In a previous post on this blog we mentioned the new data management protocol by NWO. NWO requires that applicants write a data management paragraph in their proposal and a full data management plan once granted. Leiden biochemist Remus Dame participated in the data management pilot prior to the protocol and wrote an exemplary DMP. In an article in NWO Hypothese (“Data in de etalage”, in Dutch) he tells about his experiences with data management planning.To lead by example he also published his data management plan in our repository (Data management plan VICI, in Dutch). Read the English translation of the article in Hypothese here.
Keeping a grip on ever growing data sets
Original article by Martine Segers, translated by Rutger de Jong
“Thinking about how to store the results of measurements digitally, is directly related to the core of my research. This is why the amount of extra work involved in open data is minimal to me”, tells biochemist dr. Remus Dame of Leiden University. He was one of the participants in the data management pilot that was carried out last year to prepare for the introduction of the new policy.
“Our research generates ever growing data sets”, says the Vici-laureate. “That’s why we were already working on storing our measurements more systematically and on adding additional metadata in case someone leaves our lab. It prevents having to repeat analyses, something that was sometimes necessary in the past.” Also, to enable external re-use of his data, extra metadata need to be added, for example details on the analysis method used.
The costs that accompany the new requirements on data management appear to be less than expected. “We will be pre-processing all of our data, otherwise it will be far too expensive,” explains Dame. There is another reason not to choose for storage of raw data. “You should not pollute repositories with data no one wants to use. If we determine the DNA-binding properties of proteins with a standard method, for example, the calculated values are far more interesting than the raw data itself.”

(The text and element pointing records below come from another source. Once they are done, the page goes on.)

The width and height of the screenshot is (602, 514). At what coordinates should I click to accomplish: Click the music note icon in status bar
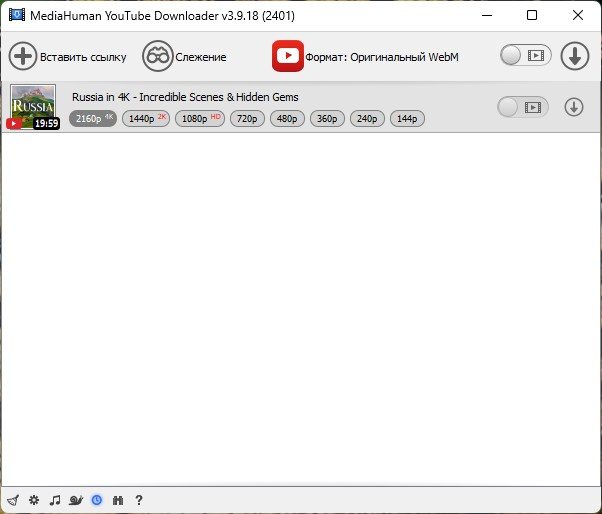[55, 499]
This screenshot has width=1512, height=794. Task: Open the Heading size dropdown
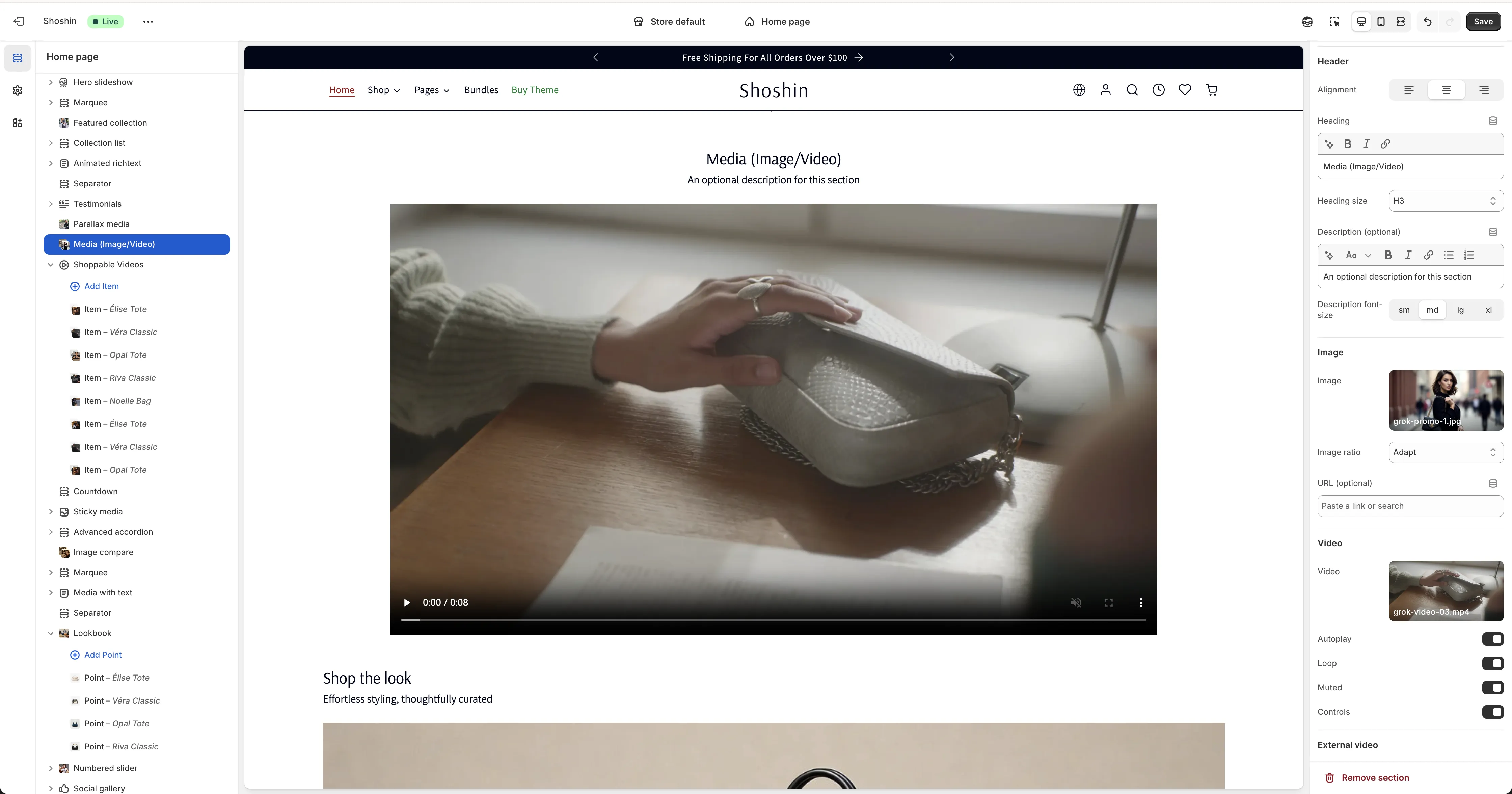tap(1445, 201)
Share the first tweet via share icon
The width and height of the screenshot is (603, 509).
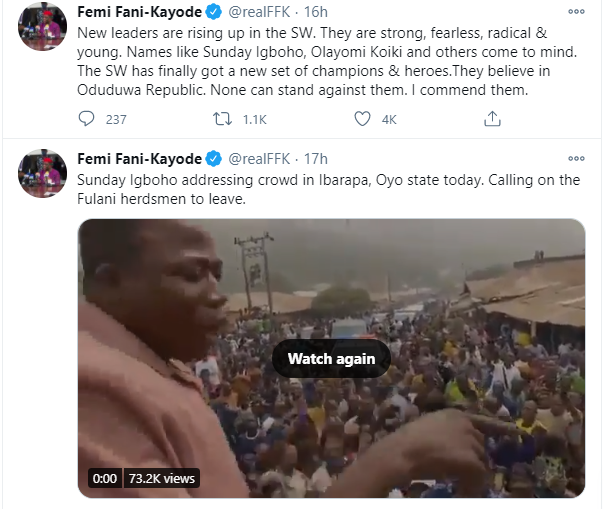(x=492, y=119)
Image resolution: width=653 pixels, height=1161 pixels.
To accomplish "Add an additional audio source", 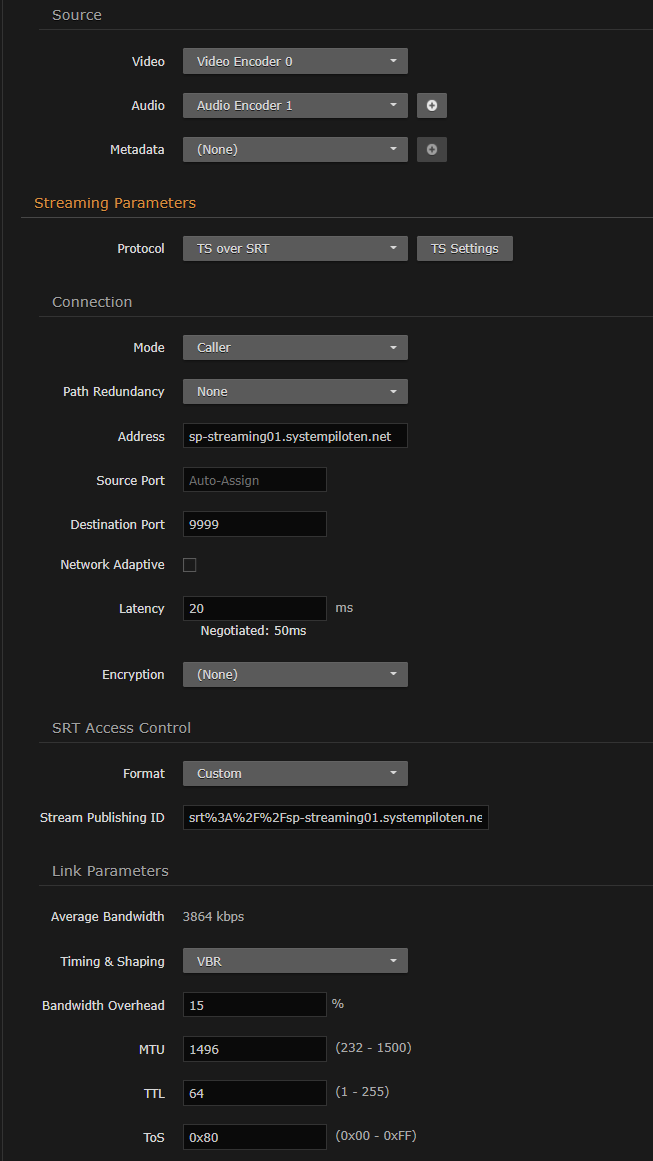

He expects the amount of relevant data from his Vici-project to be under 100 Gigabyte. “The 4TU repository that we are currently opting for, there being no archive for biological data as yet, asks about 4,50 euro per Gigabyte for a period of fifteen years. The costs will therefore be less than 500 euros, a feasible amount. In our lab we want to keep our raw data itself, for a shorter period of time. This will be far more costly: think of ten to fifteen thousand euro.”
By participating in the pilot, Dame made some useful connections with the IT specialists of his university and the data librarian of the university library, who was most up to date on the international standards for metadata and the available repositories. It forced him to think in an even more systemic way about the storage of data. “This is what I now try to get across to the people working in my lab.”